▶ WHAT IS EXPECTED: Reproduce the passage on resource groups word for word, starting with "If there are" and going on through "specified usage (RU).".

═══ EXCERPTED PASSAGE

The following example uses ALTER USER to bind the user usr2 to the resource group rg2. rg2 is the resource group created in the example in Create Resource Group.

ALTER USER usr2 RESOURCE GROUP rg2;

After you bind users, the resource consumption of newly created sessions will be controlled by the specified quota (Request Unit, RU). If the system workload is relatively high and there is no spare capacity, the resource consumption rate of usr2 will be strictly controlled not to exceed the quota. Because usr1 is bound by rg1 with BURSTABLE configured, the consumption rate of usr1 is allowed to exceed the quota.

If there are too many requests that result in insufficient resources for the resource group, the client's requests will wait. If the wait time is too long, the requests will report an error.

Bind the current session to a resource group

By binding a session to a resource group, the resource usage of the corresponding session is limited by the specified usage (RU).

The following example binds the current session to the resource group rg1.

SET RESOURCE GROUP rg1;

Bind the current statement to a resource group

By adding the RESOURCE_GROUP(resource_group_name) hint to a SQL statement, you can specify the resource group to which the statement is bound. This hint supports SELECT, INSERT, UPDATE, and DELETE statements.

The following example binds the current statement to the resource group rg1.

SELECT /*+ RESOURCE_GROUP(rg1) */ * FROM t limit 10;

Manage queries that consume more resources than expected (Runaway Queries)

══════
═══ MATERIAL

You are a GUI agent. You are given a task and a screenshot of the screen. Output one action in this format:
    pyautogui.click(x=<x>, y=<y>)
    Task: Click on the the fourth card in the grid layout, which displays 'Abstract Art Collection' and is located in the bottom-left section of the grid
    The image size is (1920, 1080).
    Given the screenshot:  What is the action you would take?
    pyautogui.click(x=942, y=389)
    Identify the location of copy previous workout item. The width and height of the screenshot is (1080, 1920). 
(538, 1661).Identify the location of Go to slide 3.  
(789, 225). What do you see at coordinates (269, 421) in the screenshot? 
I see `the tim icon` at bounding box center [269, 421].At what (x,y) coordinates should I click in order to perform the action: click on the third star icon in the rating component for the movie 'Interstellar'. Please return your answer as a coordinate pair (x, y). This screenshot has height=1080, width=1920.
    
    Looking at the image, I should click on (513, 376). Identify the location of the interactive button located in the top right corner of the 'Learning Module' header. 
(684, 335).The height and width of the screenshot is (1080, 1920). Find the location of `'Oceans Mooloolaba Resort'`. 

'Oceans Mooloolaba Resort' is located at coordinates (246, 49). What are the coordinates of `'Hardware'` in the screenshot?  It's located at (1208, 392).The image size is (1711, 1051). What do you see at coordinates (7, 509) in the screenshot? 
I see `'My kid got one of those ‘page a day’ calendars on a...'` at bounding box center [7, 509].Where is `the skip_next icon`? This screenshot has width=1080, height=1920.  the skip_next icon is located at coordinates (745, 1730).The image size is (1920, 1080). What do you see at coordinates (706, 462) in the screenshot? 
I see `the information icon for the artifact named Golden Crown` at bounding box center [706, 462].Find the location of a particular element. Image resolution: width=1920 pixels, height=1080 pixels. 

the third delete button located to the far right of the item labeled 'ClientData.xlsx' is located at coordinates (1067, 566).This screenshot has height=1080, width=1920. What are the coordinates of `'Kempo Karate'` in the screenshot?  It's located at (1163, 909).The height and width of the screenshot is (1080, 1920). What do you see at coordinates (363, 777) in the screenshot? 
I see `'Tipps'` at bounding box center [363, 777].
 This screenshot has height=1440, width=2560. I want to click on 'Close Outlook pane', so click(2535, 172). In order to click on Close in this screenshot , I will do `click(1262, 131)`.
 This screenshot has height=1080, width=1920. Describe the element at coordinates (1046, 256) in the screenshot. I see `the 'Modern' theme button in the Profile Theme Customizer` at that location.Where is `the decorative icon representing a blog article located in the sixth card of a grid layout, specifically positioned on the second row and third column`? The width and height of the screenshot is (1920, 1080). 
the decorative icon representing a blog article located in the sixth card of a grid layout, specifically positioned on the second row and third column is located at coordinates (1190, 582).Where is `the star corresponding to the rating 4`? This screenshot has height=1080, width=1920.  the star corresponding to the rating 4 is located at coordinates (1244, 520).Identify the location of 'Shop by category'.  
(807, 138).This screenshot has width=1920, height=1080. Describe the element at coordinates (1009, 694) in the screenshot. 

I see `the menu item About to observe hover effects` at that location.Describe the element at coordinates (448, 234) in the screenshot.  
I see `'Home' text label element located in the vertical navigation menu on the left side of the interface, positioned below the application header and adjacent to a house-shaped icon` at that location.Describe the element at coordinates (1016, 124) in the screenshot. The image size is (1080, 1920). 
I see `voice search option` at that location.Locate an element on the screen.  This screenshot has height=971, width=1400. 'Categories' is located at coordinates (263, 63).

══════

▶ COMPLETE ANSWER:
If there are too many requests that result in insufficient resources for the resource group, the client's requests will wait. If the wait time is too long, the requests will report an error.

Bind the current session to a resource group

By binding a session to a resource group, the resource usage of the corresponding session is limited by the specified usage (RU).